# Exercise instructions
a: List every person named in the passage about Clarence Darrow below.
b: Answer these questions from the passage about Clarence Darrow below:
(i) How many pairs of glasses with the frame found at the scene had been sold in Chicago?
(ii) What kind of law did Darrow practice in the last part of his career?
(iii) How long was Darrow's speech to Judge John Caverly?
c: Continue the passage about Clarence Darrow below from the point where it ends.

# Extract to read
And at that first trial the verdict was in Darrow’s favour, though it is now generally accepted – even by Darrowphiles – that he was in fact guilty on both counts, plus other similar activities that he was never charged with. At the second trial Darrow proved less able to “soft soap” his way out of trouble, and the proceedings ended with a hung jury. But although Darrow escaped being convicted, he certainly didn’t escape the consequences of his actions.
Firstly he was made to leave California after undertaking never to practice law again in that state.
Secondly he was dropped by the unions as one of their regular attorneys – which is why he spent the last part of his career practising criminal law.
And thirdly, he reportedly suffered what would nowadays be described as a “nervous breakdown” and became, if it were possible, even more pessimistic and morose than had previously been the case.
Darrow the fatalist
As Professor Coyne readily acknowledges in his post, Clarence Darrow denied the reality of free will. Indeed, Darrow was a dyed-in-the-wool fatalist, as can be seen by his handling of the Loeb/Leopold murder case, one of the three most famous trials of the twentieth century. Coyne provides the following handy summary of the facts of the case:
Nathan Leopold and Richard Loeb were two brilliant Jewish students at the University of Chicago, who, influenced by Nietzsche, decided to commit the perfect crime. On May 21, 1924, they kidnapped a 14-year-old named Bobby Franks, killed him by bludgeoning him with a chisel, and drove to a lake in nearby Indiana where they dumped Frank’s body in a culvert.
They almost got away with it, but someone discovered the body, and, a few days later, a policeman found a pair of Leopold’s glasses at the scene. They had an unusual frame, and only three pairs had been sold in Chicago. They traced the glasses to Leopold, who quickly cracked (as did Loeb), and both went to trial in August. Darrow was their attorney.
Knowing that the evidence was indisputable, Darrow had his clients plead guilty, hoping that by so doing he could save them from hanging. (Only one of dozens of Darrow’s murder clients was ever executed.) In a remarkable 12-hour speech, which I think was largely extemporaneous, Darrow pleaded for their lives to Judge John Caverly.

# Input data

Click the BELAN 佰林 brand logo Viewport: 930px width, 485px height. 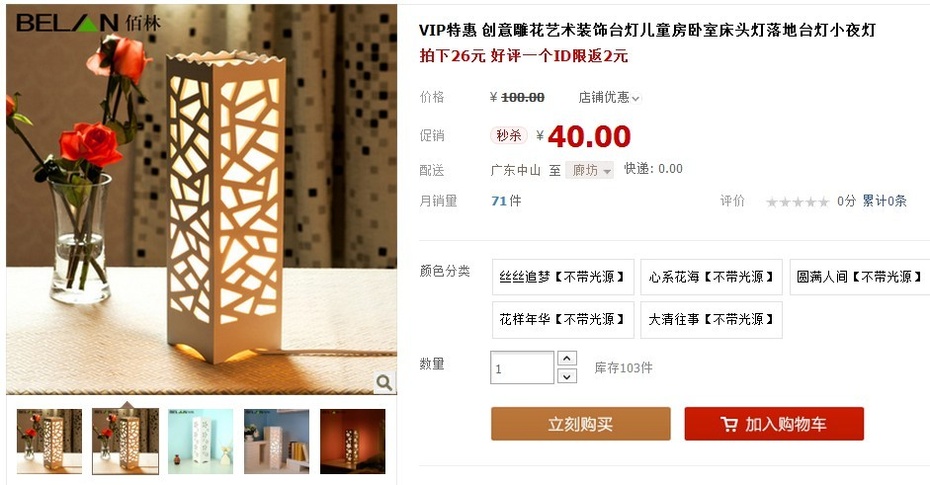click(x=88, y=23)
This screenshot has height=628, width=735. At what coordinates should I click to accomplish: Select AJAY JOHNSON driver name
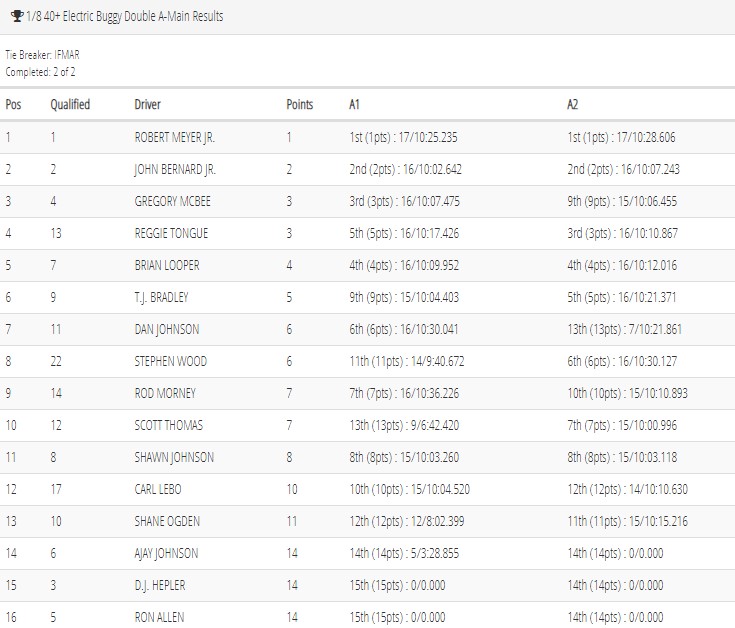coord(166,553)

# Answer section
a:
Clarence Darrow
Professor Coyne
Nathan Leopold
Richard Loeb
Nietzsche
Bobby Franks
Judge John Caverly

b:
(i) Three.
(ii) Criminal law.
(iii) 12 hours.

c:
So, what did Darrow say in his final summation of the case? Here’s an excerpt:
“Nature is strong and she is pitiless. She works in her own mysterious way, and we are her victims. We have not much to do with it ourselves. Nature takes this job in hand, and we play our parts. In the words of old Omar Khayyam, we are only:
Impotent pieces in the game He plays
Upon this checkerboard of nights and days,
Hither and thither moves, and checks, and slays,
And one by one back in the closet lays.What had this boy to do with it? He was not his own father; he was not his own mother; he was not his own grandparents. All of this was handed to him. He did not surround himself with governesses and wealth. He did not make himself. And yet he is to be compelled to pay.
Do you mean to tell me that Dickie Loeb had any more to do with his making than any other product of heredity that is born upon the earth?…
Your Honor, I am almost ashamed to talk about it. I can hardly imagine that we are in the 20th century. And yet there are men who seriously say that for what Nature has done, for what life has done, for what training has done, you should hang these boys.”
Professor Coyne is to be commended for spelling out the consequences of adhering to Darwinism: none of us is responsible for our actions.
I rest my case.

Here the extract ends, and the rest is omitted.